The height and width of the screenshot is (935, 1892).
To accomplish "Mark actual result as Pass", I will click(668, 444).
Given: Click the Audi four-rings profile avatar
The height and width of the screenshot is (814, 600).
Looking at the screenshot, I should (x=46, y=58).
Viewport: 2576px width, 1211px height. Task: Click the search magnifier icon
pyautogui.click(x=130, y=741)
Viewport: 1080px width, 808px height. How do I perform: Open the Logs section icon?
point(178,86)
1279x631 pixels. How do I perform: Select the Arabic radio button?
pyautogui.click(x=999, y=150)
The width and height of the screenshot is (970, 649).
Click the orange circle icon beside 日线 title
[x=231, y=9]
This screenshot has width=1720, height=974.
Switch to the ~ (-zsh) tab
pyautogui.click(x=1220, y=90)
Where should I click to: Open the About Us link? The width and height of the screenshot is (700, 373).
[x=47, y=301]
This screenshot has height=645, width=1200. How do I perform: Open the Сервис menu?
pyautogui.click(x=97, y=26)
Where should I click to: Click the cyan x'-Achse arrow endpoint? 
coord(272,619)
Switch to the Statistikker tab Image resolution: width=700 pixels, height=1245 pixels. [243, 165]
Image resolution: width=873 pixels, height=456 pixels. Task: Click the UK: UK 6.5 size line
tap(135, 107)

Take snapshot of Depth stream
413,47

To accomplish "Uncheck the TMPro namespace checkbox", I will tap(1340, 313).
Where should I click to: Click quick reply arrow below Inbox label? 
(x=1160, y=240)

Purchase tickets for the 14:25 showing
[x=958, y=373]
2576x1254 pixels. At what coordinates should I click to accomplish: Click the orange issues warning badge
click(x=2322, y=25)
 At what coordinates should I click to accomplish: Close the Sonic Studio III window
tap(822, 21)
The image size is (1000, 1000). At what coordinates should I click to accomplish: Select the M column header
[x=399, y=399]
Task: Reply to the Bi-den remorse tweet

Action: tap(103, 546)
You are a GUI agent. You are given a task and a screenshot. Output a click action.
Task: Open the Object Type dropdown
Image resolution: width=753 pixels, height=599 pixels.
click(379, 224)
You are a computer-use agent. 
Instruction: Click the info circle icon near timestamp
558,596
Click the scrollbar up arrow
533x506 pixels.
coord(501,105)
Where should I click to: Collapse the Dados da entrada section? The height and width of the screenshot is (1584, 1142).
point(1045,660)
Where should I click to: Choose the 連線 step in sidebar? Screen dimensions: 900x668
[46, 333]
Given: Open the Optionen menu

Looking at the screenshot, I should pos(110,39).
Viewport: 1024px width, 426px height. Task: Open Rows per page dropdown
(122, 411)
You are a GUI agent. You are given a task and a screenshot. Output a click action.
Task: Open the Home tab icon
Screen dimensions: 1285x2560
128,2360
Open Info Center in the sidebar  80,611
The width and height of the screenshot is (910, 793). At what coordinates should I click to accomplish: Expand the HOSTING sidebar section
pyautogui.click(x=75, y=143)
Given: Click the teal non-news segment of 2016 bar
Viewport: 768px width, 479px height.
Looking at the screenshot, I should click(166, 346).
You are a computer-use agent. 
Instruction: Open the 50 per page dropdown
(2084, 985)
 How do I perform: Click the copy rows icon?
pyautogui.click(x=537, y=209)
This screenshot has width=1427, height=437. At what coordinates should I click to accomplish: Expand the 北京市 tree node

[STATED TASK]:
Copy all of the records above word for word, keeping their original order and line breaks.

[ANSWER TO THIS EXERCISE]:
The height and width of the screenshot is (935, 1892).
To accomplish "Mark actual result as Pass", I will click(668, 444).
Given: Click the Audi four-rings profile avatar
The height and width of the screenshot is (814, 600).
Looking at the screenshot, I should (x=46, y=58).
Viewport: 2576px width, 1211px height. Task: Click the search magnifier icon
pyautogui.click(x=130, y=741)
Viewport: 1080px width, 808px height. How do I perform: Open the Logs section icon?
point(178,86)
1279x631 pixels. How do I perform: Select the Arabic radio button?
pyautogui.click(x=999, y=150)
The width and height of the screenshot is (970, 649).
Click the orange circle icon beside 日线 title
[x=231, y=9]
This screenshot has width=1720, height=974.
Switch to the ~ (-zsh) tab
pyautogui.click(x=1220, y=90)
Where should I click to: Open the About Us link? The width and height of the screenshot is (700, 373).
[x=47, y=301]
This screenshot has height=645, width=1200. How do I perform: Open the Сервис menu?
pyautogui.click(x=97, y=26)
Where should I click to: Click the cyan x'-Achse arrow endpoint? 
coord(272,619)
Switch to the Statistikker tab Image resolution: width=700 pixels, height=1245 pixels. [243, 165]
Image resolution: width=873 pixels, height=456 pixels. Task: Click the UK: UK 6.5 size line
tap(135, 107)

Take snapshot of Depth stream
413,47

To accomplish "Uncheck the TMPro namespace checkbox", I will tap(1340, 313).
Where should I click to: Click quick reply arrow below Inbox label? 
(x=1160, y=240)

Purchase tickets for the 14:25 showing
[x=958, y=373]
2576x1254 pixels. At what coordinates should I click to accomplish: Click the orange issues warning badge
click(x=2322, y=25)
 At what coordinates should I click to accomplish: Close the Sonic Studio III window
tap(822, 21)
The image size is (1000, 1000). At what coordinates should I click to accomplish: Select the M column header
[x=399, y=399]
Task: Reply to the Bi-den remorse tweet

Action: tap(103, 546)
You are a GUI agent. You are given a task and a screenshot. Output a click action.
Task: Open the Object Type dropdown
Image resolution: width=753 pixels, height=599 pixels.
click(379, 224)
You are a computer-use agent. 
Instruction: Click the info circle icon near timestamp
558,596
Click the scrollbar up arrow
533x506 pixels.
coord(501,105)
Where should I click to: Collapse the Dados da entrada section? The height and width of the screenshot is (1584, 1142).
point(1045,660)
Where should I click to: Choose the 連線 step in sidebar? Screen dimensions: 900x668
[46, 333]
Given: Open the Optionen menu

Looking at the screenshot, I should pos(110,39).
Viewport: 1024px width, 426px height. Task: Open Rows per page dropdown
(122, 411)
You are a GUI agent. You are given a task and a screenshot. Output a click action.
Task: Open the Home tab icon
Screen dimensions: 1285x2560
128,2360
Open Info Center in the sidebar  80,611
The width and height of the screenshot is (910, 793). At what coordinates should I click to accomplish: Expand the HOSTING sidebar section
pyautogui.click(x=75, y=143)
Given: Click the teal non-news segment of 2016 bar
Viewport: 768px width, 479px height.
Looking at the screenshot, I should click(166, 346).
You are a computer-use agent. 
Instruction: Open the 50 per page dropdown
(2084, 985)
 How do I perform: Click the copy rows icon?
pyautogui.click(x=537, y=209)
This screenshot has width=1427, height=437. At what coordinates should I click to accomplish: Expand the 北京市 tree node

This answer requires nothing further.